> [SOURCE DOCUMENT]
-- Start --

The prosecutor used a series of documents issued by the public prosecutor’s office in Vukovar to prove that the priority of the judiciary in the SAO Slavonia, Baranja and Western Srem, and indeed in the Republic of Serbian Krajina, was to prosecute war crimes, and in particular genocide, but only if it involved Serb victims. Former justice minister in Goran Hadzic’s government Vojin Susa claimed that there were ‘more indictments against Serbs who committed crimes against Croats than vice versa’

Vojin Susa, defence witness at Goran Hadzic trialVojin Susa, defence witness at Goran Hadzic trial

The prosecution continued cross-examining Vojin Susa, former justice minister in the SAO Eastern Slavonia and the Republic of Serbian Krajina. The prosecutor contested the witness’s claims that Goran Hadzic’s government had ‘limited’ jurisdiction. In the state of an imminent threat of war, the army had powers vested in it by the laws in force at the time.

Prosecutor Matthew Olmsted told the witness he had studied the Yugoslav Law on Military Courts, but he had not found any provisions extending the army’s jurisdiction during the state of an imminent threat of war. The prosecutor quoted various articles of the law, suggesting that the military courts had jurisdiction only over crimes against the state or military forces, regardless of whether they were committed by military personnel or civilians. Consequently, Croatian prisoners of war were under the jurisdiction of military courts. However, there were exceptions, the prosecutor noted: civilian courts had jurisdiction if civilians and military personnel committed crimes as co-perpetrators. Susa explained that military investigative bodies handled all crimes committed in the territory of Eastern Slavonia.

-- End --

> [SUPPLIED DATA]
-- Start --

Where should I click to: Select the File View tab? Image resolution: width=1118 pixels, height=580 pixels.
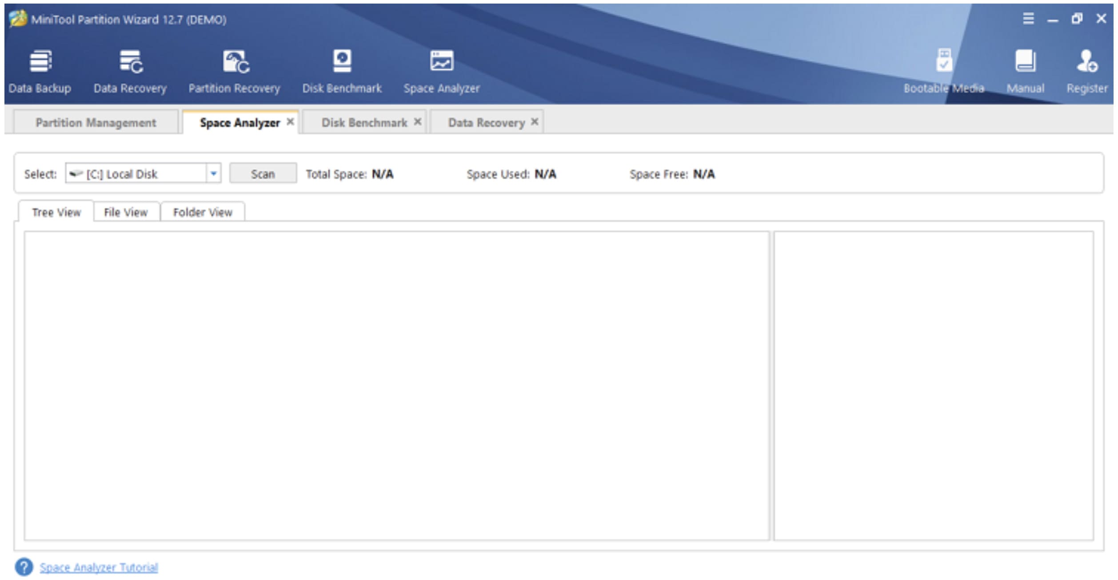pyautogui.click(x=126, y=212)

-- End --
-- Start --

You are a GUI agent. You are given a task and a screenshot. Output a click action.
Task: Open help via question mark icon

-- End --

> [TO-DO LIST]
(A) In the Hadzic trial text, who told the witness he had studied the Yugoslav Law on Military Courts?
(B) Decide whether each statement agrees with the Hadzic trial text, and quote the words that settle it: (i) Vojin Susa had been justice minister in the SAO Eastern Slavonia and the Republic of Serbian Krajina. (ii) The prosecutor found provisions extending the army's jurisdiction during the state of an imminent threat of war. (iii) Civilian courts had jurisdiction when civilians and military personnel committed crimes as co-perpetrators.
(C) Copy from the Hadzic trial text the passage starting with "Vojin Susa, defence witness at Goran Hadzic trialVojin" and going on through "at the time.".

> [EXERCISE ANSWERS]
(A) Prosecutor Matthew Olmsted.

(B)
(i) Yes: "former justice minister in the SAO Eastern Slavonia and the Republic of Serbian Krajina"
(ii) No: "he had not found any provisions extending the army’s jurisdiction during the state of an imminent threat of war"
(iii) Yes: "civilian courts had jurisdiction if civilians and military personnel committed crimes as co-perpetrators"

(C)
Vojin Susa, defence witness at Goran Hadzic trialVojin Susa, defence witness at Goran Hadzic trial

The prosecution continued cross-examining Vojin Susa, former justice minister in the SAO Eastern Slavonia and the Republic of Serbian Krajina. The prosecutor contested the witness’s claims that Goran Hadzic’s government had ‘limited’ jurisdiction. In the state of an imminent threat of war, the army had powers vested in it by the laws in force at the time.